内申点が取りにくい、筆記試験が苦手、面接で固まる、環境の変化に弱い──。 受験方式によって、子どもの特性との相性は大きく変わります。
私は協会の事務局長として、延べ5万人以上の保護者・支援者が学ぶ場の運営に関わる中で、 受験方式の選択は「学力」よりも「特性との相性」が重要だと感じてきました。
この記事では、実際に受験に関するさまざまな困りごと経験された保護者の声をもとに、 発達特性に合う受験方式の考え方を整理します。

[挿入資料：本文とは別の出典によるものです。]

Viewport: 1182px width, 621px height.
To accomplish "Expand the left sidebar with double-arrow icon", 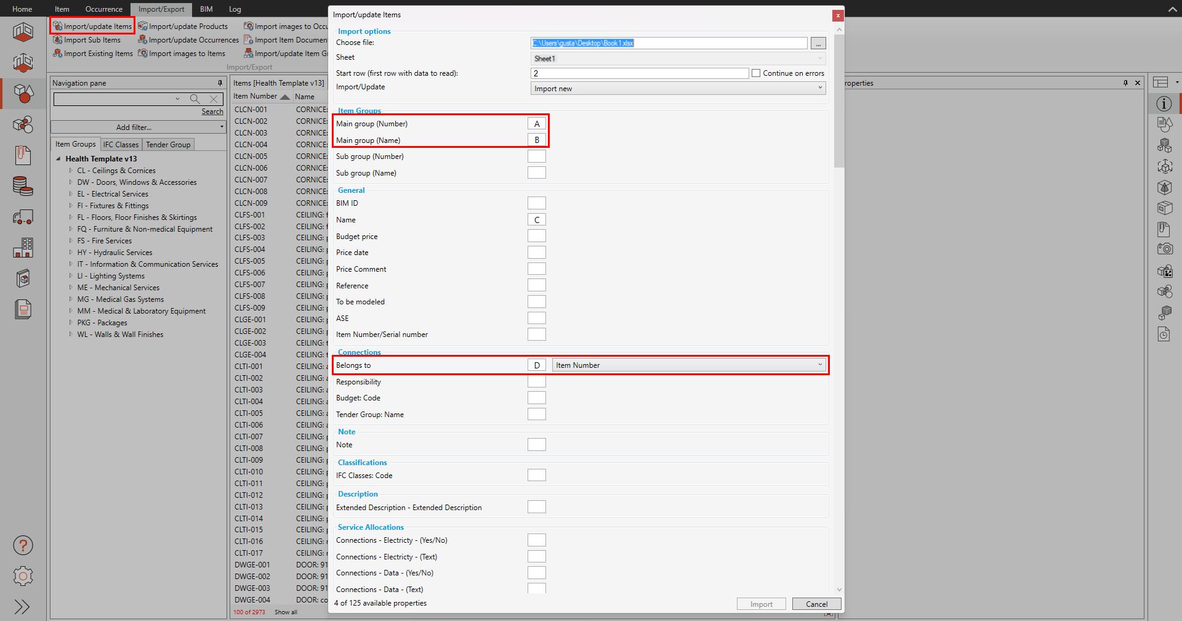I will 22,607.
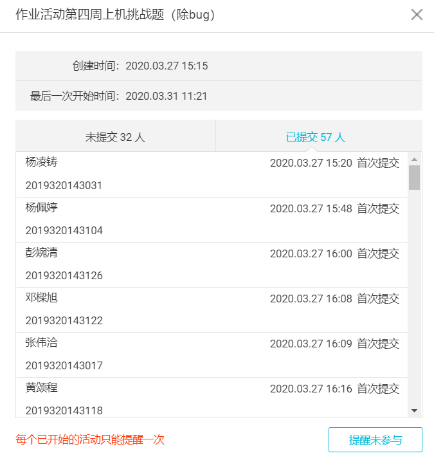
Task: Click the 提醒未参与 button
Action: pos(375,440)
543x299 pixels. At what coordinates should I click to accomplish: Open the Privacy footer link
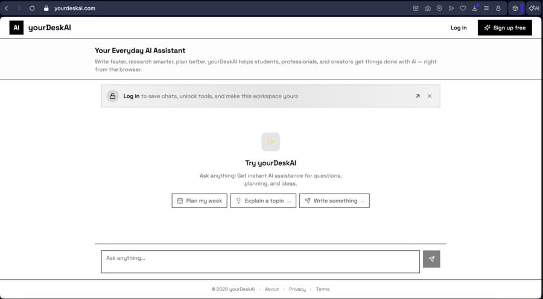coord(297,289)

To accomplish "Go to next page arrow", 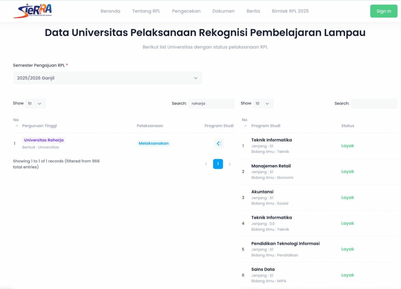I will tap(230, 164).
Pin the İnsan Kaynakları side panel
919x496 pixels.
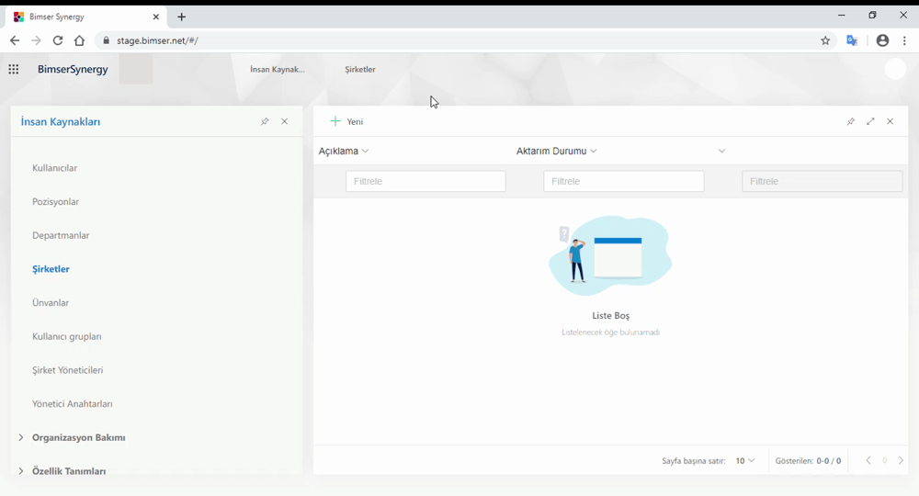point(265,121)
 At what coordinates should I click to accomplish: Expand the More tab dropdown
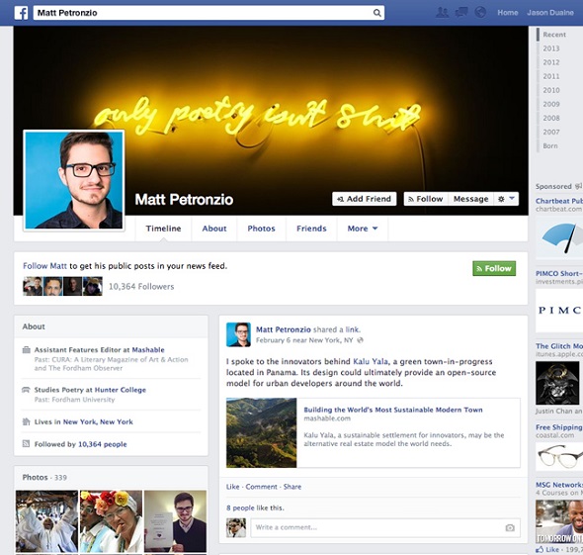point(362,229)
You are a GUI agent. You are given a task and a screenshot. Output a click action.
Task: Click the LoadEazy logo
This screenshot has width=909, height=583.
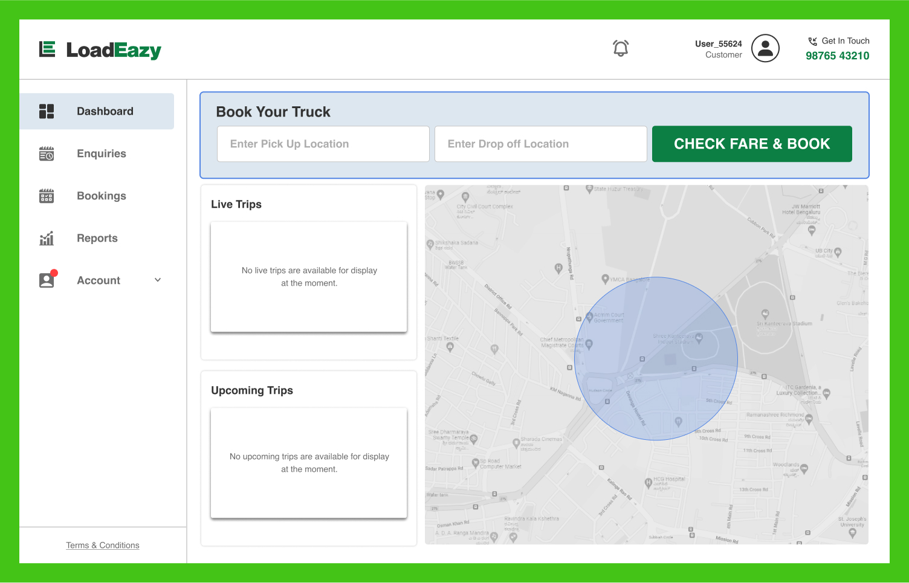pyautogui.click(x=100, y=50)
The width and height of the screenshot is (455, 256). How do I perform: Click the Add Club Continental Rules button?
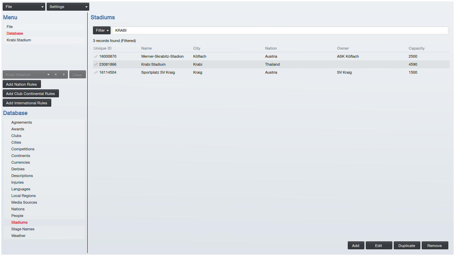pos(31,94)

>ミスマッチを防ぐ進路選び|発達障がい児の特性を生かす学校選択の考え方
目次
発達障がい児の受験時に関する困った経験に関する調査概要
- 調査名:発達障がい児の受験時に関する困った経験に関する調査概要
- 調査目的:発達障害の特性を持つ方が、受験時にどういった困難があるのか把握するため
- 調査対象:発達障害のある子どもを支援する保護者
- 有効回答数:11名
- 調査方法:Webアンケート調査
- 募集期間:2023年10月~2025年7月(継続的な調査)
- 調査主体:一般社団法人 人間力認定協会
- 作成責任者:事務局長 望月宏彰
受験方式でつまずいた・うまくいった子どものリアル

実際に児童発達支援士を受講した保護者からは次のような経験談をいただいています。
① 推薦・指定校推薦で起きた“想定外の落とし穴”
「指定校推薦で傾向が変わり、準備していたことができずフリーズしてしまった」
推薦は“確実”に見えても、 当日の形式変更・想定外の質問 が特性に影響しやすいという声が多く見られました。

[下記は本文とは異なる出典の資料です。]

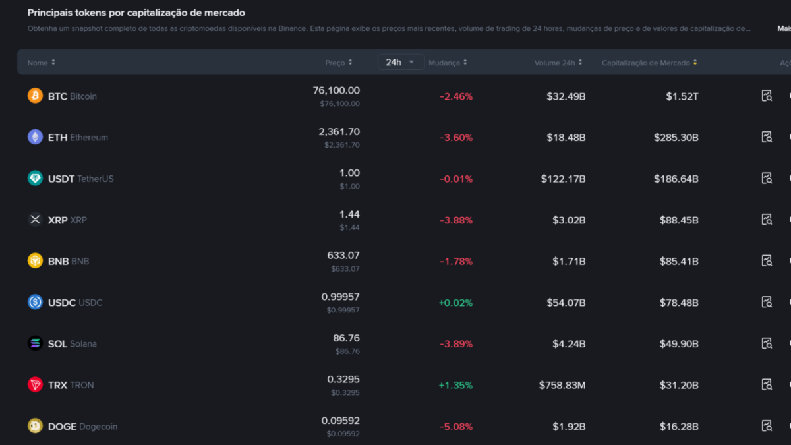This screenshot has height=445, width=791.
Task: Click the TetherUS coin logo icon
Action: [x=35, y=179]
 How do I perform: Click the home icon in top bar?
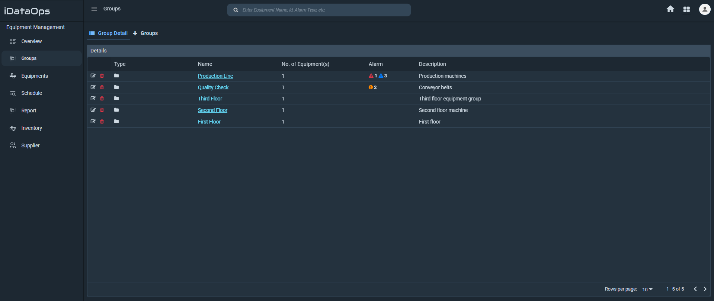point(670,9)
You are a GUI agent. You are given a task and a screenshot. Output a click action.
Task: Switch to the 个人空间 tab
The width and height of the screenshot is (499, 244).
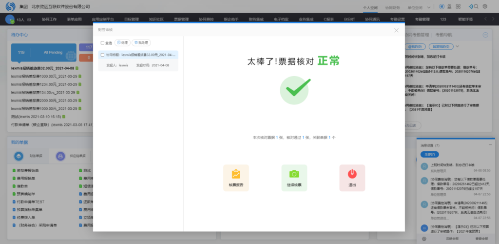click(x=370, y=8)

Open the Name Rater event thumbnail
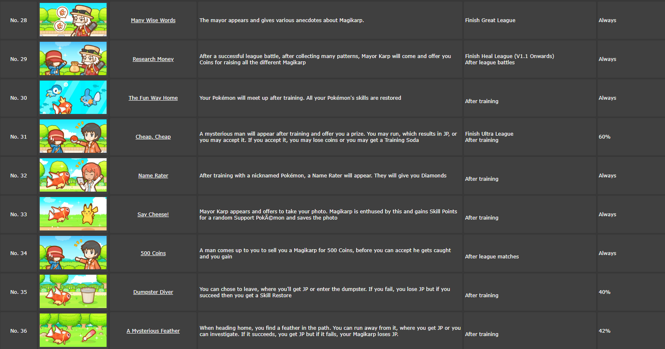[x=73, y=175]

② 内申点が取りにくく、AOや通信制に切り替えたケース
「内申2.9で推薦が取れず、AO受験に絞った」
「不登校気味で公立は難しく、通信制高校に切り替えた」
内申点は“行動評価”の影響を受けやすく、 ASD・ADHDの子どもにとって不利になりやすい側面があります。
③ 受験方式を変えたことで“自分に合う道”が見つかったケース
「面接と作文だけの前期試験で合格できた」
「通信制高校で週2〜3日の通学が合っていた」
「地域みらい留学枠で合格した」
受験方式を変えることで、 筆記試験以外の力が評価される道が開けた という声も多く寄せられています。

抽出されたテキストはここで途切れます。